La izquierda se impone en Perú y frena el regreso del fujimorismo

La segunda vuelta presidencial de Perú de 2026 volvió a mostrar la profunda polarización política que vive el país. En una elección sumamente cerrada, el candidato de izquierda Roberto Sánchez, de Juntos por el Perú, consiguió una ligera ventaja sobre Keiko Fujimori, candidata de Fuerza Popular, consolidando un resultado que fue interpretado por amplios sectores sociales como un rechazo al retorno del fujimorismo al poder y una apuesta por un proyecto político orientado hacia mayores transformaciones sociales.

Con más del 95 por ciento de las actas procesadas por la Oficina Nacional de Procesos Electorales (ONPE), Roberto Sánchez mantenía una ventaja mínima sobre Fujimori, en una de las contiendas más disputadas de la historia reciente peruana. El respaldo al candidato de izquierda se concentró principalmente en las regiones rurales y en los sectores populares, mientras que la ex primera dama encontró sus principales apoyos en Lima y entre los votantes residentes en el extranjero.

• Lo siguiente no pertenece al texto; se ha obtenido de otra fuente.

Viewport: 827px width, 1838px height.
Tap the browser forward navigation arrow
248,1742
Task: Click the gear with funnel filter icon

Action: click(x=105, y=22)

La victoria de la izquierda representó para millones de peruanos la posibilidad de impulsar cambios estructurales en un país marcado por la desigualdad, la inestabilidad política y el descontento con las élites tradicionales. Roberto Sánchez centró su campaña en propuestas para fortalecer los programas sociales, promover una mayor participación del Estado en la economía y abrir el debate sobre una reforma constitucional que permita responder a las demandas de los sectores históricamente excluidos.

El resultado electoral también significó un nuevo revés para Keiko Fujimori, quien llegó a esta elección con el peso de un apellido que continúa generando fuertes divisiones en la sociedad peruana. Hija del expresidente Alberto Fujimori, condenado por corrupción y violaciones a los derechos humanos, la líder de Fuerza Popular enfrentó nuevamente un elevado rechazo entre los votantes, quienes asociaron su candidatura con prácticas autoritarias y con una clase política señalada por escándalos de corrupción.

Más allá del estrecho margen, la ventaja obtenida por Roberto Sánchez fue vista por sus simpatizantes como una victoria popular y un mensaje de rechazo al retorno del fujimorismo. La elección de 2026 volvió a demostrar que el apellido Fujimori continúa siendo uno de los factores más polarizantes de la política peruana.